Aufgabenstellung:
A – Nennen Sie alle mit Bindestrich gebildeten Wörter im Textauszug zur kontaktlosen Zahlung mit EC-Karte, die eine Abkürzung aus Großbuchstaben enthalten.
B – Schreiben Sie den Textauszug über den Beschluss des OLG Hamm zur kontaktlosen EC-Karten-Zahlung im Anschluss an dessen letzten Satz weiter.

Textauszug:
▼

Mit Beschluss vom 07.04.2020 (Az.: 4 RVs 12/20) hat sich das OLG Hamm mit einer neuen Konstellation aus dem Bereich der extrem klausur- und examensrelevanten EC-Karten-Fälle, namentlich der Strafbarkeit bei der Verwendung einer EC-Karte im Wege kontaktloser Zahlung ohne PIN-Abfrage durch den Nichtberechtigten, befasst. Angesichts der Vielzahl der zu prüfenden Delikte und der sie betreffenden Streitigkeiten sowie der Erforderlichkeit exakter Subsumtion unter zumeist schwer greifbare Definitionen ist eine ausführliche Auseinandersetzung mit der Thematik für jeden Examenskandidaten ohnehin ein Muss. Kommen aktuelle Entscheidungen mit neuen Problemen – wie der Behandlung kontaktloser Zahlungsvorgänge – hinzu, ist der Einzug der Problematik in Klausuren und mündliche Prüfungen umso wahrscheinlicher. Die Entscheidung soll daher im Rahmen des nachfolgenden Beitrags ausführlich besprochen werden.

▲

Datenteil:
▼

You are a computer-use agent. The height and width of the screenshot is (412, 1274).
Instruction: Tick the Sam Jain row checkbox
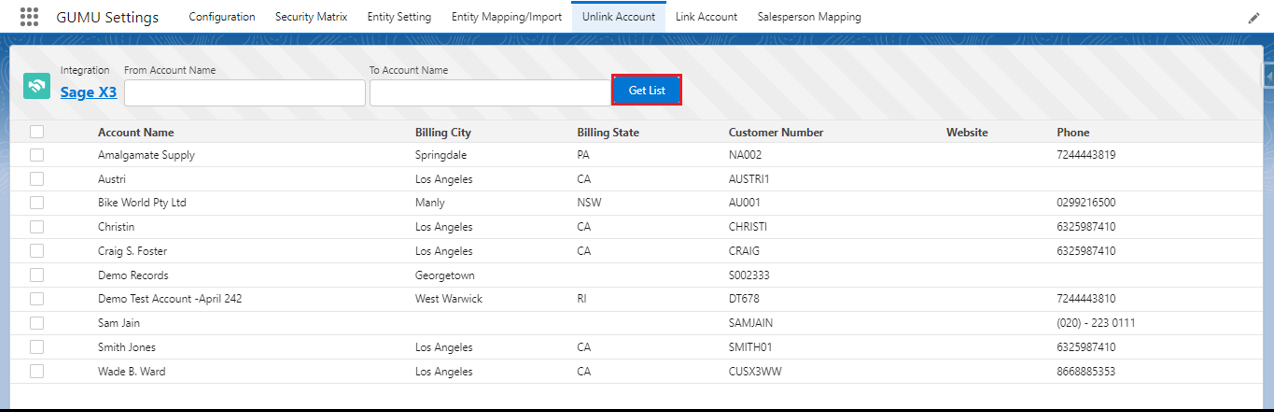click(37, 323)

▲

Erwartete Lösungen:
A – EC-Karten-Fälle, EC-Karte, PIN-Abfrage

B –
Anmerkung: Für eine ausführliche Übersicht verschiedener EC-Karten-Konstellationen ist auf unseren Grundlagenbeitrag zu verweisen.
A) Sachverhalt (vereinfacht und leicht abgewandelt)
Der Sachverhalt ist schnell erzählt: Der O verlor in der Stadt sein Portemonnaie, worin sich unter anderem seine EC-Karte befand. Noch am gleichen Tag gelangte der T in den Besitz des Portemonnaies und begab sich – in dem Wissen, dass ihm die Karte nicht gehörte und er zur Nutzung nicht berechtigt war – sogleich zum Supermarkt S. Dort tätigte er an der Kasse beim Mitarbeiter M nacheinander verschiedene Einkäufe, indem er die zuvor aufgefundene EC-Karte auf das Kartenlesegerät zur Bezahlung auflegte. Da alle Einkäufe jeweils einen Warenwert von unter 25,00 Euro aufwiesen, war die Eingabe der PIN nicht erforderlich, was dem T bekannt war und von diesem bewusst ausgenutzt wurde. Die bei den Einkäufen erhaltenen Waren beabsichtigte er für sich zu behalten.
Strafbarkeit des T nach dem StGB?
B) Rechtsausführungen
I. Betrug, §§ 263 Abs. 1, 4, 248a StGB
In Betracht kommt eine Strafbarkeit wegen Betrugs gemäß §§ 263 Abs. 1, 4, 248a StGB.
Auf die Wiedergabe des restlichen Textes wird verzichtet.